We utilized the FS-RS buffer also as the RS-RS buffer with some sizing modifications to minimize the short-circuit current. In the design of RS-RS buffer, the input stage is implemented with high  $V_t$ transistors. Under these circumstances, the reduced levels are able to switch off the high  $V_t$  transistors, therefore, the short-circuit current is reduced. Furthermore, the signal is recovered easily. From our investigation, we concluded that the input reduced swing first must be amplified to the full level and subsequently reduced to the desired reduced swing. Such a strategy results in sharp rise and fall times. Fig. 4 depicts the simulation results of the RS-RS repeater; as can be seen, waveforms have fast rise and fall times.



Fig. 4. Simulation results of RS-RS buffer (reduced swing input and output).



Fig. 5. Reduced swing to full swing (RS-FS) buffer schematic.

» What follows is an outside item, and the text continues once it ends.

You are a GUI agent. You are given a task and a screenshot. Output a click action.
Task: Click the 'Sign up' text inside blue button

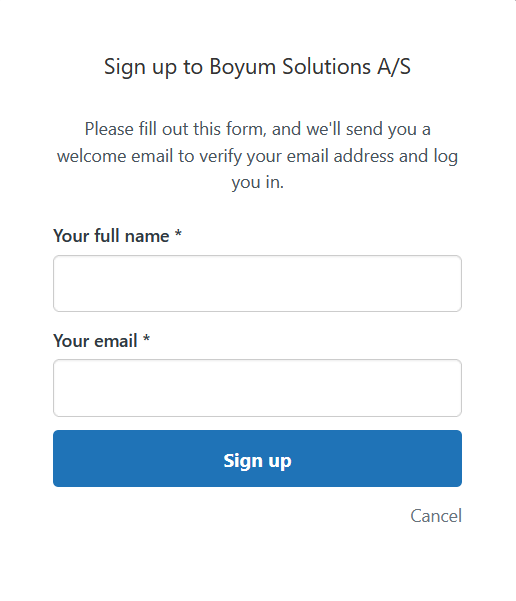(257, 460)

In order to conserve the clock power, a simple design of reduced swing to full swing restorer is extremely important. We used a simple, noninverting buffer for this purpose. This circuit is illustrated in Fig. 5. The first inverter of the buffer is designed with high  $V_t$  transistors resulting in relatively smaller short-circuit current. The second inverter is designed to drive a load of 60 fF with 100 ps rise and fall times. Fig. 6 illustrates the simulation results of the RS-FS buffer with 60 fF load. The circuit has rise and fall times of 100 ps.

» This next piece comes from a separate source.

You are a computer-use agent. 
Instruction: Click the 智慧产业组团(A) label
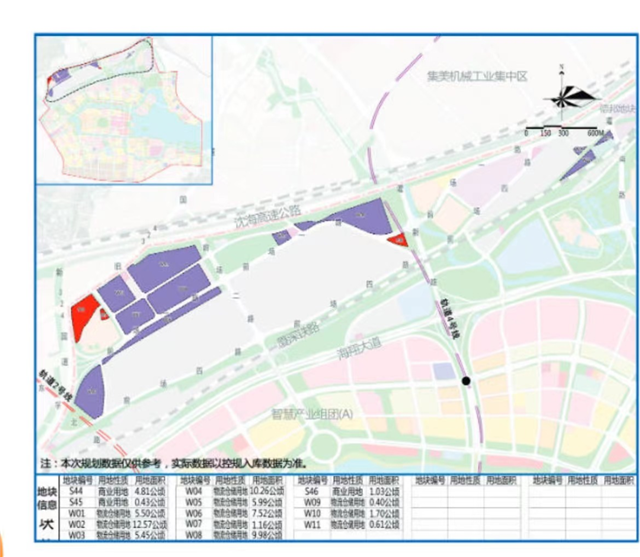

The FS-RS and RS-RS buffers were compared with a conventional buffer for propagation delay, power, and power delay product (PDP) for a given load ( $C_L = 2500$  fF). The conventional buffer was constructed using two cascaded inverters capable of driving the given load. Table I illustrates these results. As is apparent from this table, the FS-RS buffer consumes approximately 45% less power compared to the conventional buffer. Furthermore, we simulated power and PDP savings of FS-RS buffer with respect to the conventional buffer as a function of the load capacitance. For this purpose the savings are defined as follows:

$$\operatorname{Saving}_{\operatorname{power}}\% = \frac{P_{\operatorname{conv.}} - P_{\operatorname{prop.}}}{P_{\operatorname{conv.}}} \times 100\%$$
(5)

$$\operatorname{Saving}_{\operatorname{PDP}} \% = \frac{\operatorname{PDP}_{\operatorname{conv.}} - \operatorname{PDP}_{\operatorname{prop.}}}{\operatorname{PDP}_{\operatorname{conv.}}} \times 100\%.$$
(6)

Fig. 7 depicts the power and PDP savings as a function of the load capacitance  $(C_L)$ . At low values of  $C_L$  the reduced swing buffer is



Fig. 6. Simulation results of RS-FS buffer.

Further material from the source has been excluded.